Fuzion leaves paint dripping wet You'll love it


----------



## Kyle 86 (Jun 15, 2013)

Im definitely going to get some. I want to try souveran aswell. Both seem very evenly matched on the gloss and ease of use except than souveran dont last 2 minutes


----------



## Ads_ClioV6 (Apr 27, 2014)

It does last a few weeks sovereign,like butter my fave wax.The crystal mist QD is another fave Kyle.


----------



## Blueberry (Aug 10, 2007)

Fuzion is great and I bought a pot of Souveran which I'm yet to use. Looking to try that in the next few weeks.


----------



## ajb39oh (Aug 1, 2011)

Fuzion is very good. Looks wet on light colors as well as dark.


----------



## Kyle 86 (Jun 15, 2013)

ADSCLIOCUP said:


> It does last a few weeks sovereign,like butter my fave wax.The crystal mist QD is another fave Kyle.


Sweeet. Give ADS fruit twist a go on the cup ull love it


----------



## Ads_ClioV6 (Apr 27, 2014)

Recently picked up Onyx and BOS.Intrigued by Satsuma Rock ,what sort of finish does it give.


----------



## Kimo (Jun 7, 2013)

ADSCLIOCUP said:


> Recently picked up Onyx and BOS.Intrigued by Satsuma Rock ,what sort of finish does it give.


Very glossy and wet

A favourite wax of mine and if you check out my 'top 5 waxes' thread I think it was sat in 2nd or 3rd place with the amount of votes across the forum 

Can't wait to see it on the blue paint


----------



## Ads_ClioV6 (Apr 27, 2014)

Kimo said:


> Very glossy and wet
> 
> A favourite wax of mine and if you check out my 'top 5 waxes' thread I think it was sat in 2nd or 3rd place with the amount of votes across the forum
> 
> Can't wait to see it on the blue paint


 Cheers so a nice nuba glow.Can you layer it ok,just thinking of trying spring time.


----------



## dillinja999 (Aug 26, 2013)

Kimo said:


> Very glossy and wet
> 
> A favourite wax of mine and if you check out my 'top 5 waxes' thread I think it was sat in 2nd or 3rd place with the amount of votes across the forum
> 
> Can't wait to see it on the blue paint


What motor you got?


----------



## Kimo (Jun 7, 2013)

ADSCLIOCUP said:


> Cheers so a nice nuba glow.Can you layer it ok,just thinking of trying spring time.


Ive had no issues, it looks great when first applied but a few hours later it gets even better then get up the next day and your jaw drops lol

I'll pm some pics



dillinja999 said:


> What motor you got?


Temporarily got a Clio 172 track car lol


----------



## Guitarjon (Jul 13, 2012)

I own two swissvax waxes. I've had more but the two I have are onyx and crystal Rock. Onxy for my own car and crystal rock for paying customers. 

Onyx is a lovely wax with a nice rich, deep tone. Smells good and lasts well. Worth its price.

Crystal rock doesn't apply quite as easily, although not hard but I just can't justify the £800 price tag it comes with. The only way I can justify it is to surcharge customers for the privilege.


----------

┄┄┄┄┄┄┄┄┄┄

* [WHAT YOU WILL DO]
#1 Please repeat the car wax thread word for word, starting with "Temporarily got a" and going on through "for the privilege.".
#2 In the car wax thread, which two Swissvax waxes does Guitarjon say they own?
The lines that come next have nothing to do with the car wax thread.

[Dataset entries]

┄┄┄┄┄┄┄┄┄┄

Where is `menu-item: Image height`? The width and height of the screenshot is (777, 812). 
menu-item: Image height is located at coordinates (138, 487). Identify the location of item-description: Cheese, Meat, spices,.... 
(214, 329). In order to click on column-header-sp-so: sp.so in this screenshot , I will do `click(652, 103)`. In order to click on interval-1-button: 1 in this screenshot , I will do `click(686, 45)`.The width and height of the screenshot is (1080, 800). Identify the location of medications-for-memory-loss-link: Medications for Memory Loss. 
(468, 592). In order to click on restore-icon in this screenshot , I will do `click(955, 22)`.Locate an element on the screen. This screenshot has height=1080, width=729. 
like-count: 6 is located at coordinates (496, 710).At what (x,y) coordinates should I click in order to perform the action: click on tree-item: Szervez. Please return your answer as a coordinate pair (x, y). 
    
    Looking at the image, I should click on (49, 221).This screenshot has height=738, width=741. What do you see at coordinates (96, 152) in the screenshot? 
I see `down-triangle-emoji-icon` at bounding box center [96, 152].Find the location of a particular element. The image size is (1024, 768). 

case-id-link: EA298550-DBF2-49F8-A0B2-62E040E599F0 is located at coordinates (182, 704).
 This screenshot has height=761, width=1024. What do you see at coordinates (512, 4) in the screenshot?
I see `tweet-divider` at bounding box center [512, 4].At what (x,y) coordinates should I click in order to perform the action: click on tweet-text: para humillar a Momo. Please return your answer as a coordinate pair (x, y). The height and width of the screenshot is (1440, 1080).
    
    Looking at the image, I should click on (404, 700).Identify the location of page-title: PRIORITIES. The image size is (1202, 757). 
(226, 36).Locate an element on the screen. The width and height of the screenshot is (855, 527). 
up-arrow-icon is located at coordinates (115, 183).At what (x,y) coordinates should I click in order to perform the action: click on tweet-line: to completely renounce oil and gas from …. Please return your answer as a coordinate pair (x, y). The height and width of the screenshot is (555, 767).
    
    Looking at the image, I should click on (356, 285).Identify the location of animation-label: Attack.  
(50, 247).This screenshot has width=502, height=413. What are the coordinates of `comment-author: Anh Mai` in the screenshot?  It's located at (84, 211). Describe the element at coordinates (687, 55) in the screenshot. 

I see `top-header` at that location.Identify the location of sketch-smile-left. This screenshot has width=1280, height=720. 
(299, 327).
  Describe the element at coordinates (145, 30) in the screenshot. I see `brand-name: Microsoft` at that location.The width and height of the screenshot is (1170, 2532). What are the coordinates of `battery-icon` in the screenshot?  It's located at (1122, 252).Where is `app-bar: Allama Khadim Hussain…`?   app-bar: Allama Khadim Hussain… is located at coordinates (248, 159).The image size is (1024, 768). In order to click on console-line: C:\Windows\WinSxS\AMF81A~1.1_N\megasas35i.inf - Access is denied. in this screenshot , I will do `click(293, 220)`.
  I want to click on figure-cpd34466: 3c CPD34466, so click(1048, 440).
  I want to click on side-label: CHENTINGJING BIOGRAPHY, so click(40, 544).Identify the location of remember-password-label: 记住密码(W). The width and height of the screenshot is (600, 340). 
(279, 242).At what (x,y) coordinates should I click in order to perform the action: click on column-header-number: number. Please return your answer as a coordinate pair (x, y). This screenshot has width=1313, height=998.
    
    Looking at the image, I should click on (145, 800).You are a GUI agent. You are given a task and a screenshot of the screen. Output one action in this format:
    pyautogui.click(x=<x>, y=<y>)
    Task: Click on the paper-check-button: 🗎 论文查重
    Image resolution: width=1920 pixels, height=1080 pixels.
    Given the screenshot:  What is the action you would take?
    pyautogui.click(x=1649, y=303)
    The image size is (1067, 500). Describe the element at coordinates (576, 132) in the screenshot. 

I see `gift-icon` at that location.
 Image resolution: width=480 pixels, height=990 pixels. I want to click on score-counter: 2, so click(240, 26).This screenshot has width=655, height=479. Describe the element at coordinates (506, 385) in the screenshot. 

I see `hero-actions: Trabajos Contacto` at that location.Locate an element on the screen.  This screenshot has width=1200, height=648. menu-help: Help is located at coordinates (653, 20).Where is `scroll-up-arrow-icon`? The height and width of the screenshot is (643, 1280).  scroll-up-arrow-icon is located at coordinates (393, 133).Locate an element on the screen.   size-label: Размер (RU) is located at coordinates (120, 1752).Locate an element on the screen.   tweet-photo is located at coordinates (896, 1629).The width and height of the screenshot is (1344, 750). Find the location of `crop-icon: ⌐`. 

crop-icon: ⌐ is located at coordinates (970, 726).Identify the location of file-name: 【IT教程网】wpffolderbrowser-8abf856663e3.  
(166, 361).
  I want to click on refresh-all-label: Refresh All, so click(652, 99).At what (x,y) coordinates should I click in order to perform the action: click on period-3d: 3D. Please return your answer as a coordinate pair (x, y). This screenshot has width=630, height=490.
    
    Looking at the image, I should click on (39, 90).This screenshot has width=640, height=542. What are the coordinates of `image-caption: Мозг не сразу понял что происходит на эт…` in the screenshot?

┄┄┄┄┄┄┄┄┄┄

* [TASK-BY-TASK SOLUTIONS]
#1
Temporarily got a Clio 172 track car lol


----------



## Guitarjon (Jul 13, 2012)

I own two swissvax waxes. I've had more but the two I have are onyx and crystal Rock. Onxy for my own car and crystal rock for paying customers. 

Onyx is a lovely wax with a nice rich, deep tone. Smells good and lasts well. Worth its price.

Crystal rock doesn't apply quite as easily, although not hard but I just can't justify the £800 price tag it comes with. The only way I can justify it is to surcharge customers for the privilege.

#2 Onyx and Crystal Rock.